A Future in Flames

by Sebastian Stelios

August 27, 2009

The flames that recently engulfed the suburbs of Athens and several Greek islands in the Aegean Sea are finally dying down.  Nearly 52,000 acres of forest have been destroyed but, miraculously, no one has died.

The news of this summer’s devastating Greek forest fires drew my mind back to a summer two years ago.  In August of 2007, my Yiayia called me and told me sadly, “Kaiyete y Ellada” – Greece is burning.

That summer, Greece experienced one of the worst environmental disasters of the year.  Over 3,000 fires blazed across the country destroying 670,000 acres of ancient forests, olive groves, and farm land; ruining more than 2,000 homes and other buildings; and taking the lives of 84 men, women, and children.  Historic sites like Ancient Olympia experienced irreparable damage.

PHASMA / Michalis Karagiannis

The intensity of the fires was largely attributed to three consecutive and unprecedented 105’C heat waves that struck the country and caused severe drought.
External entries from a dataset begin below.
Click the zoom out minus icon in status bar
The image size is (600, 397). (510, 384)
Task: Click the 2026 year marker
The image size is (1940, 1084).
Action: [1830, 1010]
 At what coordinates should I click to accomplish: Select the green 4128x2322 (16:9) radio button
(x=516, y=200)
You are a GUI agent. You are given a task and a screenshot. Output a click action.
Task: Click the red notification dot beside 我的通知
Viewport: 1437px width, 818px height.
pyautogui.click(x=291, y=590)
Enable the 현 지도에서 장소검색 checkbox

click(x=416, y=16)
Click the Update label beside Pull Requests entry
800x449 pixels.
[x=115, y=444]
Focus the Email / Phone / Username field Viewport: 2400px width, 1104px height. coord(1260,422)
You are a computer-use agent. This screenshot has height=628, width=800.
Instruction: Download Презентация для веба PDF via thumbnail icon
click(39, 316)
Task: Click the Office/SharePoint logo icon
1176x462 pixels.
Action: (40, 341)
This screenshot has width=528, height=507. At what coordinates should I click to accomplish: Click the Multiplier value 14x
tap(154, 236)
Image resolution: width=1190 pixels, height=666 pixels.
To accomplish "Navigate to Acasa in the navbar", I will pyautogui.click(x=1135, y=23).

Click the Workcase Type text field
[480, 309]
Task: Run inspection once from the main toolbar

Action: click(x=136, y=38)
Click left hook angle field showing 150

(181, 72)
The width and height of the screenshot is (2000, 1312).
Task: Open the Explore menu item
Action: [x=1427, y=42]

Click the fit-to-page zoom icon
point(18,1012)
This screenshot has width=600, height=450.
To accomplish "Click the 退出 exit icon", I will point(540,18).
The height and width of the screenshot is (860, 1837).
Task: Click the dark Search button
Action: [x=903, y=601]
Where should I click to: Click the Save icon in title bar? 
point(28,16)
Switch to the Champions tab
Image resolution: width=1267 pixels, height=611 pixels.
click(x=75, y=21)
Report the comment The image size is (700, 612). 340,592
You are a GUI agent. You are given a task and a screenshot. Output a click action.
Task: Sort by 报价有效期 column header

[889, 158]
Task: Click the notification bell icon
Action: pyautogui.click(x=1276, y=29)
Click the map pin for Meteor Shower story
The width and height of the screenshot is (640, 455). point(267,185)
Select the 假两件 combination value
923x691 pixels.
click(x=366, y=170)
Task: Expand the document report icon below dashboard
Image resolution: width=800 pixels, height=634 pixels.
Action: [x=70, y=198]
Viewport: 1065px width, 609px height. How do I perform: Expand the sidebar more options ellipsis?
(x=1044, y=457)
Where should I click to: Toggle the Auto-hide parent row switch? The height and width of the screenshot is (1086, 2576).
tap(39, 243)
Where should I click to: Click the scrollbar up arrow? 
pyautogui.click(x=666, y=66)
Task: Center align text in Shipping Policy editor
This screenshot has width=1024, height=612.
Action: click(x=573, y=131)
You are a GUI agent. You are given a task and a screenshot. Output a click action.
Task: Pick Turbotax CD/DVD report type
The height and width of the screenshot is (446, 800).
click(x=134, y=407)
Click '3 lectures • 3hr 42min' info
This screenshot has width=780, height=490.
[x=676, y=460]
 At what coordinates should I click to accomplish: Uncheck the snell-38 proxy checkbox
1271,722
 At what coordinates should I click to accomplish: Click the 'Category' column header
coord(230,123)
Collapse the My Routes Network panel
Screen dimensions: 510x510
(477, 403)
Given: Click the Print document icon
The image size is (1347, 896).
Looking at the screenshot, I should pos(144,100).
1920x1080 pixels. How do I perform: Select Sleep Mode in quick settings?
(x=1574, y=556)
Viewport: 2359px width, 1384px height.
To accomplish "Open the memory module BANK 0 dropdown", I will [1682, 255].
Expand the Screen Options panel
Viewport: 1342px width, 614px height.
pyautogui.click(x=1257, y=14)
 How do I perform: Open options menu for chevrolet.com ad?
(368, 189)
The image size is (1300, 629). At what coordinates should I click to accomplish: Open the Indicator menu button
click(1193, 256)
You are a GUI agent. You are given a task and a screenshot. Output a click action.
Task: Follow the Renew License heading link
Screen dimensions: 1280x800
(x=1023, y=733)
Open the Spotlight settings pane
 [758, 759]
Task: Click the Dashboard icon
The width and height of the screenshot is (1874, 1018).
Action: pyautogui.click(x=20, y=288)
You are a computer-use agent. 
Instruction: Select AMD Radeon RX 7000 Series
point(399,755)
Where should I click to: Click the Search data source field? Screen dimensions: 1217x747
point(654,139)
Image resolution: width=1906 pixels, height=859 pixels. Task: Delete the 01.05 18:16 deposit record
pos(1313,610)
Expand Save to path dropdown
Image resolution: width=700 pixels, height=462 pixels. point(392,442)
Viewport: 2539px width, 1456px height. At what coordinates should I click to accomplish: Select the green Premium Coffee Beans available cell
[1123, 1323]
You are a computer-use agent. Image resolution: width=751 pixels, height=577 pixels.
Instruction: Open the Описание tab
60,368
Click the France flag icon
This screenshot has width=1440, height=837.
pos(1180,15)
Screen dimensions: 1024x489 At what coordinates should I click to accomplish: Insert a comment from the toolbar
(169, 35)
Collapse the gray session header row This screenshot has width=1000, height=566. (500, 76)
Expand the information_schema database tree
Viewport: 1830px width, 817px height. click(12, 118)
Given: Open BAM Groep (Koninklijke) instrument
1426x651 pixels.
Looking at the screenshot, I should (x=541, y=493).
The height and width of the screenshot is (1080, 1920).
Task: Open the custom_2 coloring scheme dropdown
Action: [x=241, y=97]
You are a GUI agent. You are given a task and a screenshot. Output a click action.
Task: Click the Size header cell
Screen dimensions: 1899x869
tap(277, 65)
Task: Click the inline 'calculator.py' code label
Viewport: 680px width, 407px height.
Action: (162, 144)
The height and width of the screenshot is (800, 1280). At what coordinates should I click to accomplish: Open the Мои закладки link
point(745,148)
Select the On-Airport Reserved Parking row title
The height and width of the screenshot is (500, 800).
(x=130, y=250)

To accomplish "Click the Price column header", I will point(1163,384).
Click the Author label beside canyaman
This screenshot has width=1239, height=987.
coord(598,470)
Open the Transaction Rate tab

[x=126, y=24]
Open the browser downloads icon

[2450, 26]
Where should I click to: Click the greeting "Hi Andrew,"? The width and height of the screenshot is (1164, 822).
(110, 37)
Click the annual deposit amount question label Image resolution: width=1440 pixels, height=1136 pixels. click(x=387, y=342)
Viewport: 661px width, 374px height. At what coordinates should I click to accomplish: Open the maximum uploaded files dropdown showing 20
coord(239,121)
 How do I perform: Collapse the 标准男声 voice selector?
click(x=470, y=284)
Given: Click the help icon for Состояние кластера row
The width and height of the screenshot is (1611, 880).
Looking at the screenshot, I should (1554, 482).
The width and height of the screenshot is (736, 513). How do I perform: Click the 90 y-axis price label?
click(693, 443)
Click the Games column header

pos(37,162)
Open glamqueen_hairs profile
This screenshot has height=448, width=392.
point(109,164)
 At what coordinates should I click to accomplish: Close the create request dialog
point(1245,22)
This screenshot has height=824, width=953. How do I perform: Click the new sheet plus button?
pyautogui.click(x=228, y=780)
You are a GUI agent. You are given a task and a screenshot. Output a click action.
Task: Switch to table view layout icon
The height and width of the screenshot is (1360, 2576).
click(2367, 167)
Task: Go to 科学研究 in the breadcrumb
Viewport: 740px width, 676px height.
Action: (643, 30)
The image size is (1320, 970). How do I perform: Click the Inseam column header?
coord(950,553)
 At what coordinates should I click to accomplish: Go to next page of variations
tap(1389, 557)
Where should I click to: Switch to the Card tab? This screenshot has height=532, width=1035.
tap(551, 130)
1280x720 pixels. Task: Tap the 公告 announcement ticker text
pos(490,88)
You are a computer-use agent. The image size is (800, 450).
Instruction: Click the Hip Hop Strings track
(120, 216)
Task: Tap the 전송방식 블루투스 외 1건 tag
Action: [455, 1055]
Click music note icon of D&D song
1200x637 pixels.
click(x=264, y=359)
Dramatically intensifying summer fires, super-charged hurricanes, disappearing coastlines, and wide-spread famine and disease are what await us if we do not take immediate action to halt the rapidly warming global climate.

Our last chance to prevent runaway climate change will be at this December’s U.N. Climate Convention in Copenhagen.  But, as the world’s leaders prepare to hammer out a new international climate treaty, the U.S. House of Representatives has passed a weak and ineffective global warming bill.

The Nobel Prize-winning Intergovernmental Panel on Climate Change says that, in order to avoid the worst impacts of global warming, the U.S. and other industrialized countries must cut their emissions 25-40% below 1990 levels by 2020.  The House of Representatives’ bill only calls for a 4% reduction by 2020 and gives billions of dollars to coal-fired power plants – the single largest source of global warming pollution in the U.S.  

Now is not the time for complacency. The raging forest fires that we are witnessing in Greece, Spain, Australia, and southern California will only be the beginning if we do not pass serious legislation to stop corporations from pumping CO2 into our atmosphere.  Unless the new climate bill is strengthened in the Senate, the United States will enter the U.N. Climate Convention without a strong commitment to fight global warming. 

PHASMA / Michalis Karagiannis

It is up to President Obama to get us back to the science-based targets he promised in his inaugural address and become a world leader in the battle against global warming.  Otherwise, we all will face a future in flames.